We have a number of practices in place to help prevent and control infections, including a comprehensive hand hygiene program. As of April 30, 2009, all Ontario hospitals are required to post quarterly VAP rates to further promote accountability and transparency within the health system.
If you have any questions about the information below or about our hospital's infection prevention and control program, please contact Nancy Ann Bush at 613-938-4240 ext:3344.
What are health care-associated infections?
Sometimes when patients are admitted to the hospital, they can get infections. These are called health care-associated infections.
What is a Ventilator Associated Pneumonia (VAP)?
For our public reporting purposes, ventilator associated pneumonia (VAP) is defined as a pneumonia (lung infection) occurring in patients in an intensive care unit (ICU), requiring, external mechanical breathing support (a ventilator) intermittently or continuously, through a breathing tube for more than 48 hours.
VAP can develop in patients for many reasons.
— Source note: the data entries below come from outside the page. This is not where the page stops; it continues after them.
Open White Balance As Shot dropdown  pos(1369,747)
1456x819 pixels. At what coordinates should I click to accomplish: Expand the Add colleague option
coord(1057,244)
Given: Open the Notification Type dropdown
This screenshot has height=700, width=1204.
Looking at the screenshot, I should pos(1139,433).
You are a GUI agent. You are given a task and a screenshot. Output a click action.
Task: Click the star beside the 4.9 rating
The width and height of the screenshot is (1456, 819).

Because they are relying on an external machine to breath, their normal coughing, yawning, and deep breath reflexes are suppressed. Furthermore, they may have a depressed immune system, making them more vulnerable to infection. ICU teams have many ways to try to assist patients with these normal breathing reflexes, but despite this, patients are still at risk for developing pneumonia.
What is Cornwall Community Hospital doing to improve patient safety?
The Prevention of Ventilator Associated Pneumonia Team has implemented evidence based care protocols to manage ventilated patients.
What can patients do to help reduce their chances of infection?
Frequent hand cleaning is a good way to prevent the spread of infection. Hand hygiene involves everyone in the hospital, including patients.